Bossiaea alpina

Scientific classification
- Kingdom: Plantae
- Clade: Tracheophytes
- Clade: Angiosperms
- Clade: Eudicots
- Clade: Rosids
- Order: Fabales
- Family: Fabaceae
- Subfamily: Faboideae
- Genus: Bossiaea
- Species: B. alpina
- Binomial name: Bossiaea alpina I.Thomps.

= Bossiaea alpina =

- Genus: Bossiaea
- Species: alpina
- Authority: I.Thomps.

Species of flowering plant

Bossiaea alpina is a species of flowering plant in the family Fabaceae and is endemic to a small area in south-eastern Victoria, Australia. It is a diffuse shrub with oblong to elliptic leaves and bright yellow flowers arranged singly on the ends of branchlets.

==Description==
Bossiaea alpina is a diffuse shrub that typically grows to a height of up to about 50 cm and has hairy stems. The leaves are more or less glabrous, oblong to elliptic, folded lengthwise, 1–2 mm long and 1–2.5 mm wide with triangular stipules 0.7–1.5 mm long at the base. The flowers are arranged singly on the ends of branchlets, and are 5–7 mm long on a peduncle 1.5–2.5 mm long with crowded bracts 2–3 mm long. The sepals are about 3.0–3.5 mm long with oblong to egg-shaped bracteoles 2–3.5 mm long at the base of the sepal tube. The petals are bright yellow, more or less equal in length and the ovary is densely hairy, more or less spherical and about 6 mm in diameter.

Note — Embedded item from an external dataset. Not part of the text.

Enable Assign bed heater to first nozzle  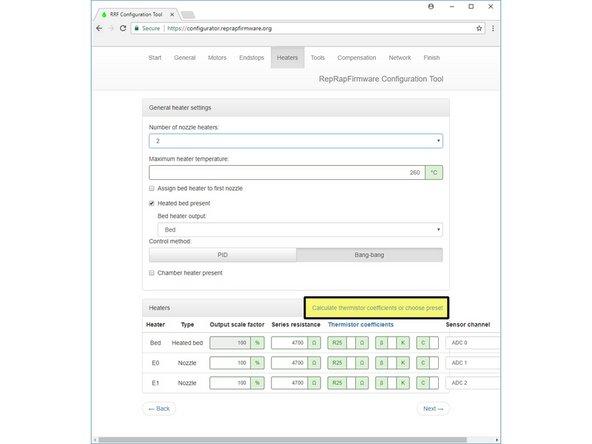coord(151,188)
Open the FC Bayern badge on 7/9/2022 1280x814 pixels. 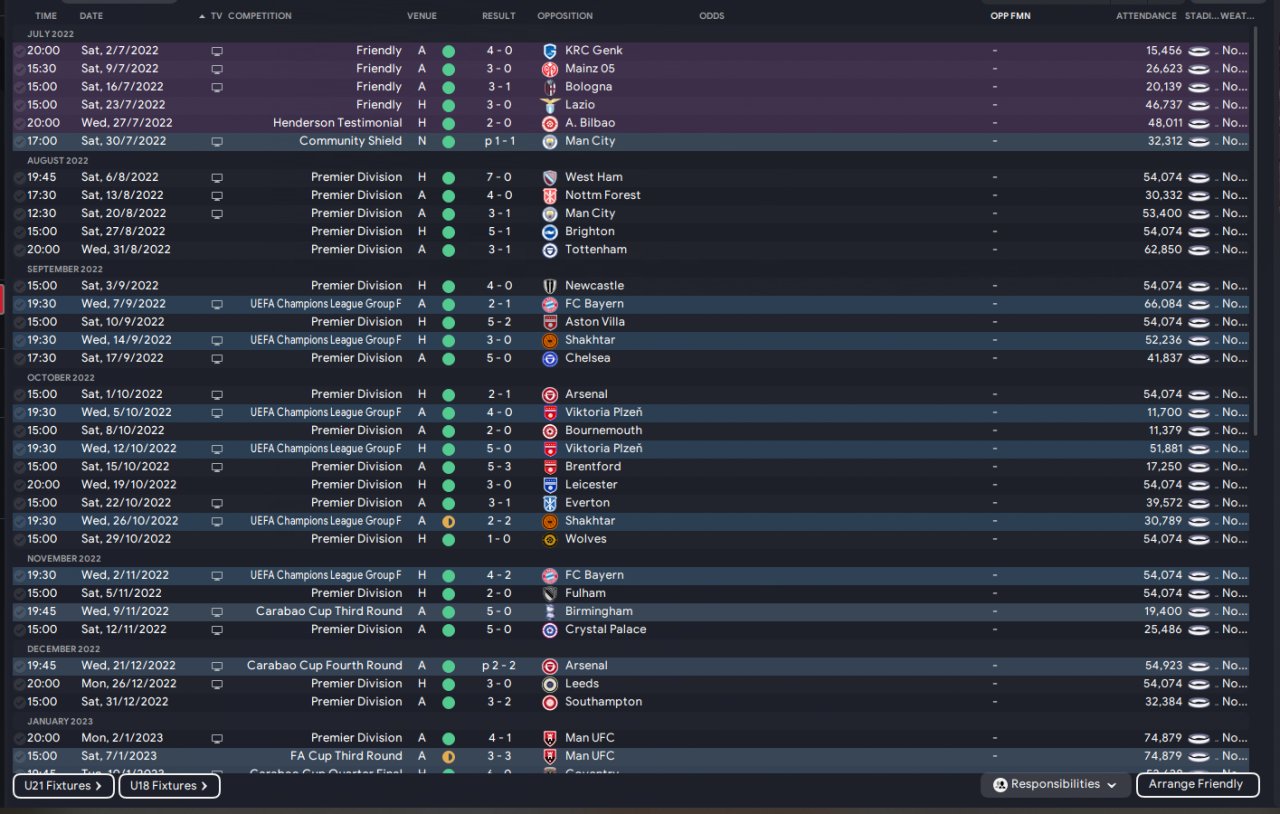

Flowering occurs from December to January.

==Taxonomy and naming==
Bossiaea alpina was first formally described in 2012 by Ian R. Thompson in the journal Muelleria from specimens collected by David Albert Albrecht near Surveyors Creek Camp in 1992. The specific epithet (alpina) refers to the species' alpine and subalpine habitats.

==Distribution and habitat==
This bossiaea grows in alpine and subalpine heath and woodland in the southern alps of Victoria, including on Lake Mountain, Mount Buller and in the Howill Plains area.